Instructions to follow »
Starting with the line that contains "Click the Save icon on quick access toolbar" and going on through the line that contains "[x=28, y=9]", recast those lines of the records below as a numbered list, leaving out any blank lines.

--- Start of Input material ---

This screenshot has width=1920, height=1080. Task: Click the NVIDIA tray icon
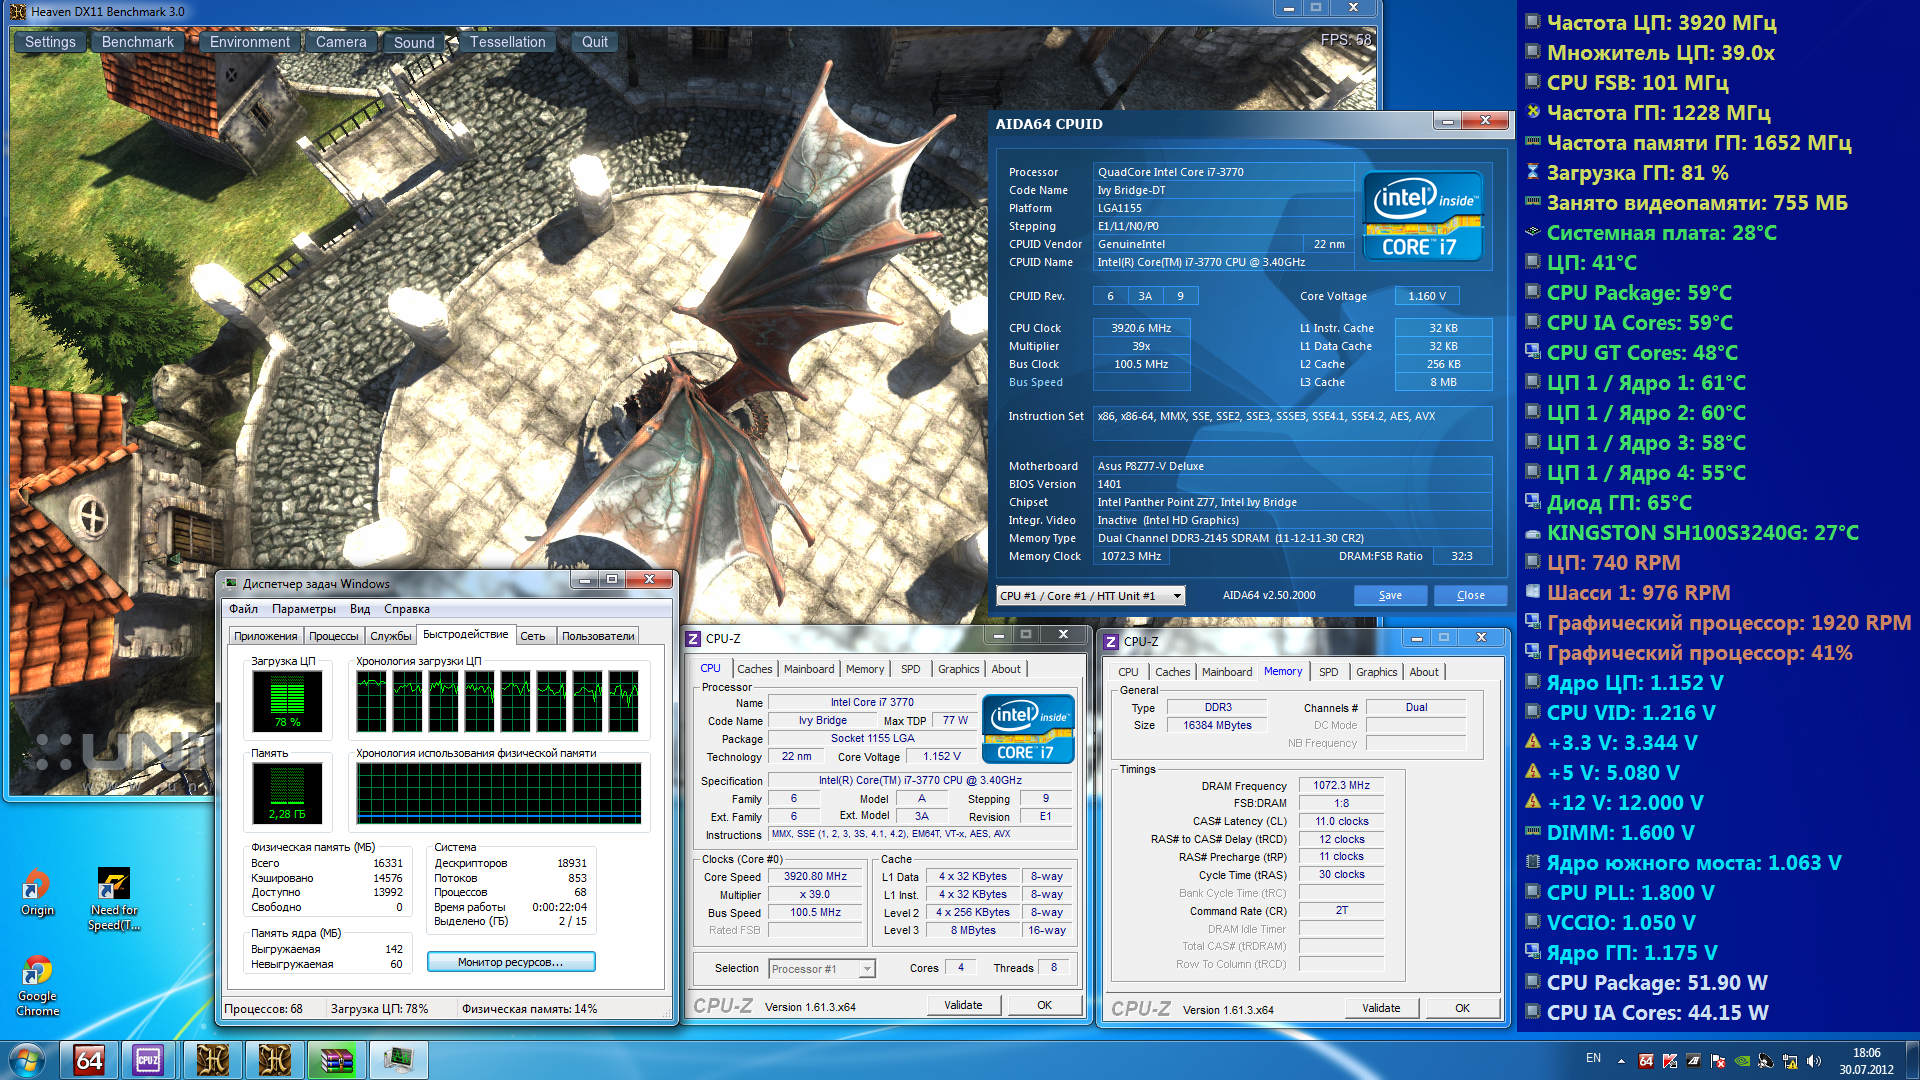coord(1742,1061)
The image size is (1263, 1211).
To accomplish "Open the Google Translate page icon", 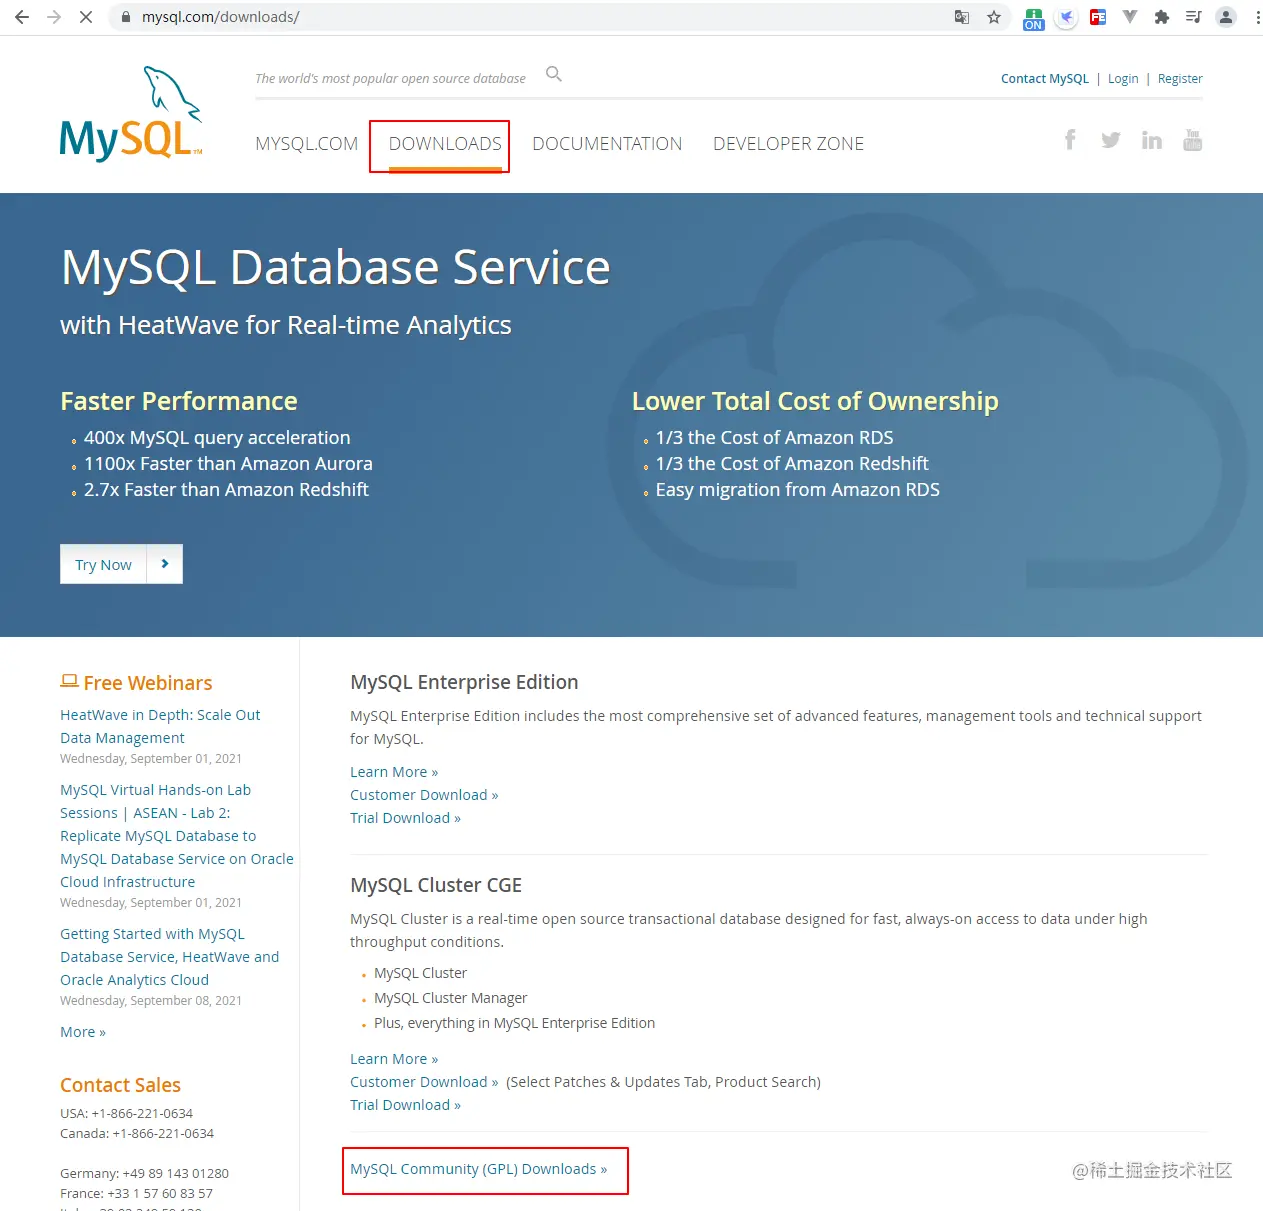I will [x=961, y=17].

--- End of Input material ---
--- Start of Input material ---

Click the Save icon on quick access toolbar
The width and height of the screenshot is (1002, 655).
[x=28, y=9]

--- End of Input material ---

Full solution »
1. Click the Save icon on quick access toolbar
2. The width and height of the screenshot is (1002, 655).
3. [x=28, y=9]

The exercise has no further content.